**TASK DIRECTIONS:**
Return the number of lines below with "computer" in them, and nothing else.
Top of SUPPLIED RECORDS
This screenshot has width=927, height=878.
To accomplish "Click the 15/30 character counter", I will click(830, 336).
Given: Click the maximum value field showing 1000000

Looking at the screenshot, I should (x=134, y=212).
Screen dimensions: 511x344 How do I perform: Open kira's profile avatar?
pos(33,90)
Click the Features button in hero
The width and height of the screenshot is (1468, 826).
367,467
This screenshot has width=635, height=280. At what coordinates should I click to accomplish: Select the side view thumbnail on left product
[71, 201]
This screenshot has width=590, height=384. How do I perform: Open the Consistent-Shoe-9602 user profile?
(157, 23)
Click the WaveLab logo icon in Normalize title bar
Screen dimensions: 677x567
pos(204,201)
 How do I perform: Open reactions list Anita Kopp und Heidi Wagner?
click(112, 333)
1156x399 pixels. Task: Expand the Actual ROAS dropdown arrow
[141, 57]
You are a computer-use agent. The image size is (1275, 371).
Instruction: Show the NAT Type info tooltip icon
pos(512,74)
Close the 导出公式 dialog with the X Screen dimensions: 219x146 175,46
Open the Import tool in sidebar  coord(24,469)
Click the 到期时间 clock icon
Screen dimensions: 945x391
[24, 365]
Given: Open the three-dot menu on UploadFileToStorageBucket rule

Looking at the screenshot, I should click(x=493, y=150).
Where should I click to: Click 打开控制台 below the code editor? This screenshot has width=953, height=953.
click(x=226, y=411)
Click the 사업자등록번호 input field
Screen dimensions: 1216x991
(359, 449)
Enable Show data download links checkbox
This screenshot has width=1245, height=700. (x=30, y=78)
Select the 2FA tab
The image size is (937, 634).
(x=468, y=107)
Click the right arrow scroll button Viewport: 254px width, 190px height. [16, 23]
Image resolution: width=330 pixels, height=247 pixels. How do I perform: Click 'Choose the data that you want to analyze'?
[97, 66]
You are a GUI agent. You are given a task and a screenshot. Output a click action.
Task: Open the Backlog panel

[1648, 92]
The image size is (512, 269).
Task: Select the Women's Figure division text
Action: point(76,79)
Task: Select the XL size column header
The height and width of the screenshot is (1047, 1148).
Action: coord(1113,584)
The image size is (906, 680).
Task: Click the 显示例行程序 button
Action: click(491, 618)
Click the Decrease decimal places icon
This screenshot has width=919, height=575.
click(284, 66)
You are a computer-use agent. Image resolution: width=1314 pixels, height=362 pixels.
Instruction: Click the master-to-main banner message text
Bottom of SUPPLIED RECORDS
**SOLUTION TO THIS TASK:**
2